Transmission et valorisation du savoir-faire maritime
Transmettre l’histoire et les techniques maritimes est une mission cruciale pour les bénévoles de l’association Treizour. Veillant depuis la création du musée du bateau dans les années 1980, ils font revivre des embarcations emblématiques. C’est le cas de la chaloupe An Eostig, réplique moderne d'un temps où la pêche à la voile faisait vivre toute la ville. Conçue suivant les plans de Jean-Pierre Philippe, d’après la demi-coque du Rapace des mers de Camaret-sur-Mer, elle a été reconstruite par les charpentiers du Port-musée. En mars 2024, des dizaines de volontaires ont procédé au tannage de ses voiles sur les estacades du Port-musée, afin de les protéger du temps, des moisissures et des bactéries.

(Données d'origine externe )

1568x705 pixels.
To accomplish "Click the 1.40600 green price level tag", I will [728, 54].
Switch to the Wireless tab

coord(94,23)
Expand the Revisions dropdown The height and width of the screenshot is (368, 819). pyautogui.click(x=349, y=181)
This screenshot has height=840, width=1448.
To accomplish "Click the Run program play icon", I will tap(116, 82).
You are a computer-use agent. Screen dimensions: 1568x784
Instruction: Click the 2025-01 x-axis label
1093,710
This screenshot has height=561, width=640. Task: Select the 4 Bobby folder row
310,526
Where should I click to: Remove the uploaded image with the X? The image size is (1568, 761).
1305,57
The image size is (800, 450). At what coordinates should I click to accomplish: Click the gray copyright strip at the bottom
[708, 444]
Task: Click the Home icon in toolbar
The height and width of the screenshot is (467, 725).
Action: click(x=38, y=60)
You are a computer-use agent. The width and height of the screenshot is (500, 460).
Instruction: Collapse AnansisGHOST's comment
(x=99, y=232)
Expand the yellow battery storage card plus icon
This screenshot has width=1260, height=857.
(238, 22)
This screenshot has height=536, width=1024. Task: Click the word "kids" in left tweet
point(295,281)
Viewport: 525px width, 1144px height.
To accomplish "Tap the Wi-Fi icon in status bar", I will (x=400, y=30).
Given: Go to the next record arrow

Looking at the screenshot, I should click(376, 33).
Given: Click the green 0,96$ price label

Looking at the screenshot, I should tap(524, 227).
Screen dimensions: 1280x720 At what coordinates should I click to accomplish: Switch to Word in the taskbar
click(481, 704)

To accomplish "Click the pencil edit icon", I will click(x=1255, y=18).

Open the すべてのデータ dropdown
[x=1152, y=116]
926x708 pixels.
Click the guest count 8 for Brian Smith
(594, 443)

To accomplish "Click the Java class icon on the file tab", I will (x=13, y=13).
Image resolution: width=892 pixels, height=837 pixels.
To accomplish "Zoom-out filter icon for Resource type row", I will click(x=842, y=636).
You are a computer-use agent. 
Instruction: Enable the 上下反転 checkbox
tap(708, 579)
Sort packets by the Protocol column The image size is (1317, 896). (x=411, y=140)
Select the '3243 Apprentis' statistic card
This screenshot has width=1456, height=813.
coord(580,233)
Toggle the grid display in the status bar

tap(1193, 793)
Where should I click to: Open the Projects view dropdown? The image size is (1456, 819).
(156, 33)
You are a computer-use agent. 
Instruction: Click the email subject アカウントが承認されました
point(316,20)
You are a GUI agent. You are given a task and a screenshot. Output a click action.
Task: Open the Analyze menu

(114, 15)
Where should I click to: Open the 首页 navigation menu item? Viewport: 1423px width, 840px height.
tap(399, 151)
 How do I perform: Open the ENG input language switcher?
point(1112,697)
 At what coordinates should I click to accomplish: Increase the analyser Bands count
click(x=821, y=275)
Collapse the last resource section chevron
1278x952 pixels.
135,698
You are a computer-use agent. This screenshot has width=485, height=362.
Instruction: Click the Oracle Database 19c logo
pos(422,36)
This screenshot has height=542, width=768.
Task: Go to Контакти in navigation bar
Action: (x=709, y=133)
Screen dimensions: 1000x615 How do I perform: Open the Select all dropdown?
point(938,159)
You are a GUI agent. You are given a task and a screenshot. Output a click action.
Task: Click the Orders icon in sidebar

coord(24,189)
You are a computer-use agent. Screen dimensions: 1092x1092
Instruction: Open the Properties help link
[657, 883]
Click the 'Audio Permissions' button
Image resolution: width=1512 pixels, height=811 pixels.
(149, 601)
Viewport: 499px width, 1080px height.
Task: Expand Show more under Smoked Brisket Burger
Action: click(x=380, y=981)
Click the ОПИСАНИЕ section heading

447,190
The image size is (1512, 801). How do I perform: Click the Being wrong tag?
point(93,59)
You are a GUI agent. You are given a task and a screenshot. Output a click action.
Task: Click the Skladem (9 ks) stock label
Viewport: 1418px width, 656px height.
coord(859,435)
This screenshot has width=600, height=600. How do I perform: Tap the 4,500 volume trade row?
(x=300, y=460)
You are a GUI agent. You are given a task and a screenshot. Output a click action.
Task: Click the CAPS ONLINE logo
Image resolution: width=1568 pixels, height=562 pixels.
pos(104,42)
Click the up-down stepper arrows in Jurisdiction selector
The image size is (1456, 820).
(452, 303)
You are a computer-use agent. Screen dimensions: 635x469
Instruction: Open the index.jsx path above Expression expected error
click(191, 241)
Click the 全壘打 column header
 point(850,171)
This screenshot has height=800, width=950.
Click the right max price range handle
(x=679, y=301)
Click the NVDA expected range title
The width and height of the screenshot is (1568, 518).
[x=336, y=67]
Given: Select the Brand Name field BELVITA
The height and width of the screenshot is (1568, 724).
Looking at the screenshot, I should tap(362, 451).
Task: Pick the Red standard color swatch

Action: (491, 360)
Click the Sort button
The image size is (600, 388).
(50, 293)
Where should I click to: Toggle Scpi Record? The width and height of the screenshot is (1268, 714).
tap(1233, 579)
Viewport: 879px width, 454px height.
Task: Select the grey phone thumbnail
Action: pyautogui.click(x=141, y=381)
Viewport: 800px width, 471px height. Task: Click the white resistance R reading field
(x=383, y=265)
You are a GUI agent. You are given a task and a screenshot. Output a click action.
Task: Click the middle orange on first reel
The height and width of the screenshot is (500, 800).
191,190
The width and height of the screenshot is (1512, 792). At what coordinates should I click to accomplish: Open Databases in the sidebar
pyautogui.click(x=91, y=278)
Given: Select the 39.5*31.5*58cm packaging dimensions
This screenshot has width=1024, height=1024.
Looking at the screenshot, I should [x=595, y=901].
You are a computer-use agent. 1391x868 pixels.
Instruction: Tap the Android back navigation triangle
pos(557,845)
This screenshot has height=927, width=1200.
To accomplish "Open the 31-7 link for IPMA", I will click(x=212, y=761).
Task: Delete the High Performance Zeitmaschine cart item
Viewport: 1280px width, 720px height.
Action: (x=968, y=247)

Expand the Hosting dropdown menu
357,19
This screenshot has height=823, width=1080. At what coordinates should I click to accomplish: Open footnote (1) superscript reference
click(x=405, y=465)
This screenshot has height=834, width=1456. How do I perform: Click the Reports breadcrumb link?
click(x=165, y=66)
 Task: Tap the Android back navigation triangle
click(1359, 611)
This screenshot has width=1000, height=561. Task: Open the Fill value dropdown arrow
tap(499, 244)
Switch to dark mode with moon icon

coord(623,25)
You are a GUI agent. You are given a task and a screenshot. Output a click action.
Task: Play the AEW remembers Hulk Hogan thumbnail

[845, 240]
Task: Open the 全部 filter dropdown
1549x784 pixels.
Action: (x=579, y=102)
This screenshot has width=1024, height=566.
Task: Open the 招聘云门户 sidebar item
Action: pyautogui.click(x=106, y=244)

Le patrimoine flottant de Douarnenez ne se limite pas à ces unités. Le Kermoor (DZ185120), un Malamok de 16,50 mètres construit en 1959 à Audierne, a également été confié au Port-musée après sa sortie de flotte en 1991. De même, des navires comme La Barcarolle (DZ639504), un fileyeur-palangrier en bois de 13,90 mètres construit en 1983 par le chantier Tanguy, témoignent de l'évolution technique de la pêche locale au fil des décennies.